Submitted to: Polymer Degradation and Stability
Publication Type: Peer Reviewed Journal
Publication Acceptance Date: 9/25/2010
Publication Date: 11/2/2010
Citation: Selling, G.W. 2010. The effect of extrusion processing on zein. Polymer Degradation and Stability. 95(12):2241-2249. Available: http://dx.doi.org/10.1016/j.polymdegradstab.2010.09/013
Interpretive Summary: This research provides the first results on how zein, the major protein in corn, can degrade during extrusion processing. Extrusion processing is the preferred method for producing ‘plastic’ parts of mass consumption. Extrusion processing utilizes high temperatures (to melt the material) and high mixing (to provide a homogenous product) to provide the desired part. The benefits extrusion supplies are due to the relatively low equipment cost, high throughput and low chemical waste. Research efforts at processing zein using extrusion techniques has increased over the past ten years and defining how zein responds to the temperatures that it may see during processing will help manufacturers develop improved products. Specifically it was found that major changes occur in three temperatures ranges. Above 120 deg. C, the size of protein increases. This increase in size may result in high power consumption to run an extruder. Between 160 and 180 deg. C the color of the extrudate becomes darker more quickly which could lead to parts that do not meet specifications. Around this same temperature, the size of the protein begins to become smaller as the protein begins to degrade. Finally, zein extruded above 220 deg. C has undergone so much degradation that it cannot be processed into a part. These results demonstrate that the process box for un-modified zein, where it can provide a suitable part, has a maximum temperature of around 160 deg. C. This information will be beneficial to manufacturers interested in producing zein articles using extrusion processing.
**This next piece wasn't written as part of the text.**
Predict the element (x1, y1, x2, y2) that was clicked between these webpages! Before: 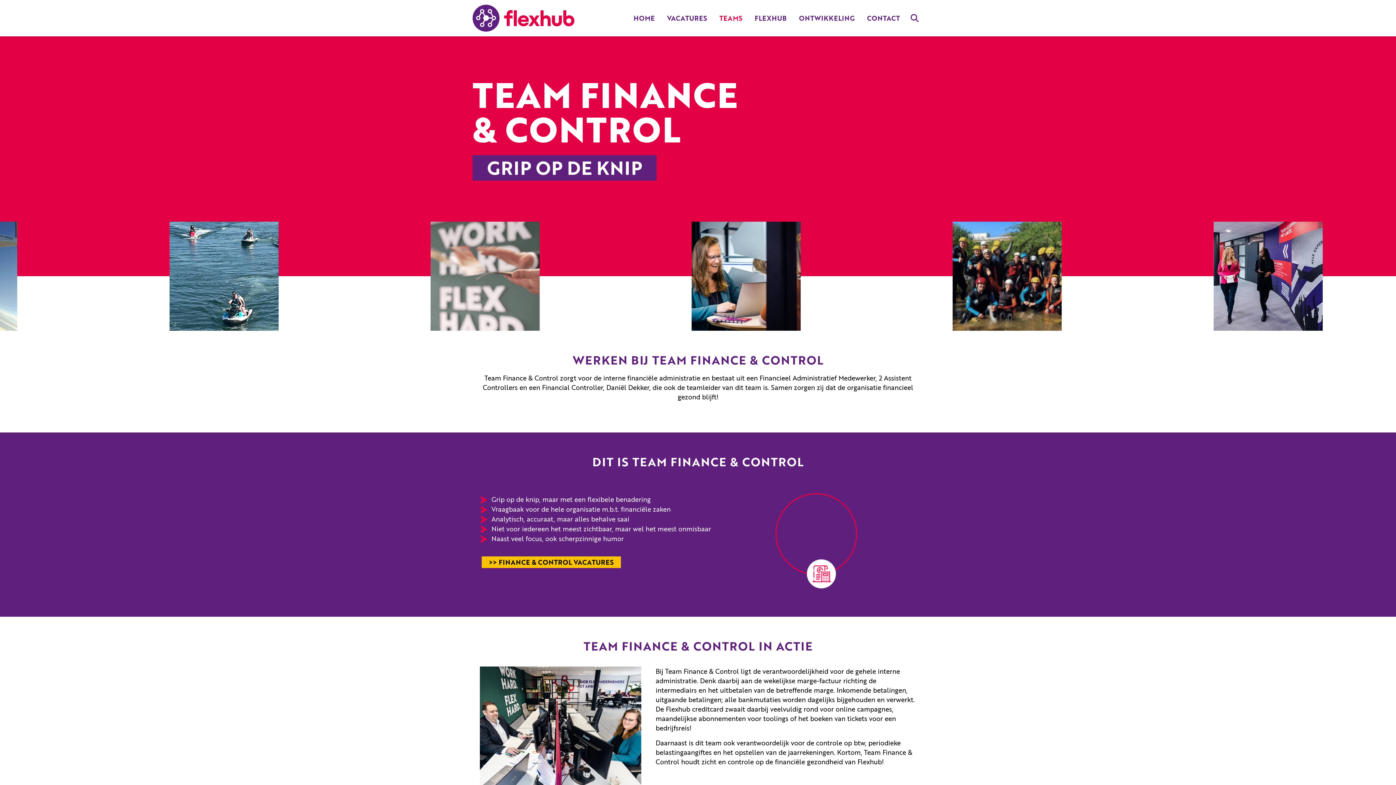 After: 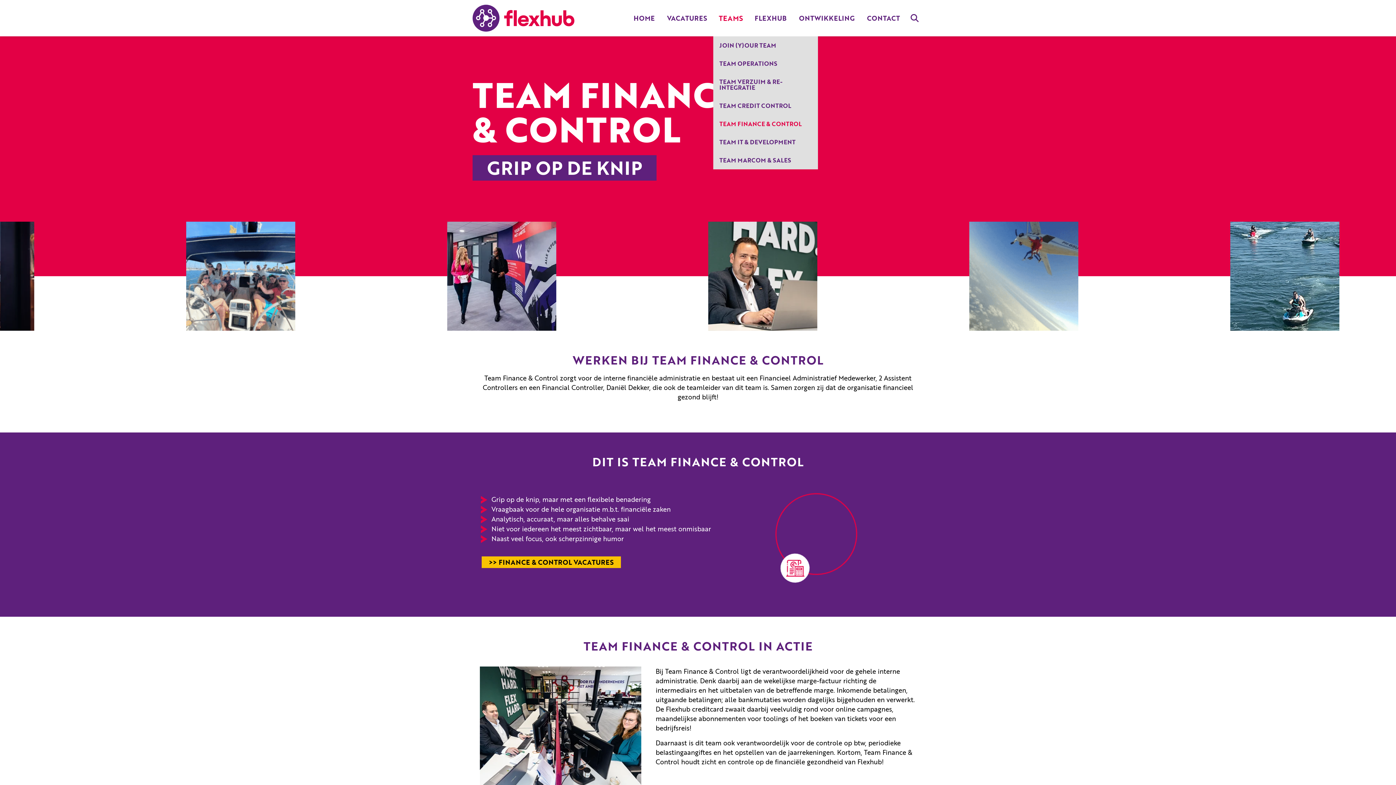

Technical Abstract: Extrusion processing has been carried out on zein where extrusion temperatures were varied between 100 and 300 deg. C. By differential scanning calorimetry (DSC) and thermogravimetric analysis (TGA) thermal degradation begins around 220 deg. C. The color of the extrudate changed the most above temperatures of 160 deg. C. Sodium dodecyl sulfate polyacrylamide gel electrophoresisanalysis (SDS-PAGE) analysis shows that the protein begins cross-linking at 120 deg. C and chain cleavage begins above 180 deg. C. Examination of the structure of the extrudate using near and far-ultraviolet (UV) circular dichroism (CD) shows a slow loss in alpha-helix and beta-sheet content between 100 C and 240 deg. C; above 240 deg. C the rate of secondary structure loss is increased. Infrared (IR) spectroscopy displayed differences in the carbonyl absorption with the carbonyl peak becoming narrower and shifting towards higher wavenumber with increased extrusion temperature. The peak at 1533 cm-1 becomes slowly smaller with higher extrusion temperature until 220 deg. C after which its loss accelerates. Nuclear magnetic resonance (NMR) spectroscopy demonstrated the formation of new carbonyl peaks and the lost of alkoxyl carbons suggesting that in addition to protein backbone cleavage the alcohol moieties of serine and threonine are oxidizing to carboxylic acids. Tensile properties begin to deteriorate when extruding above 140 deg. C; extruding above 220 deg. C yields a material that cannot be molded.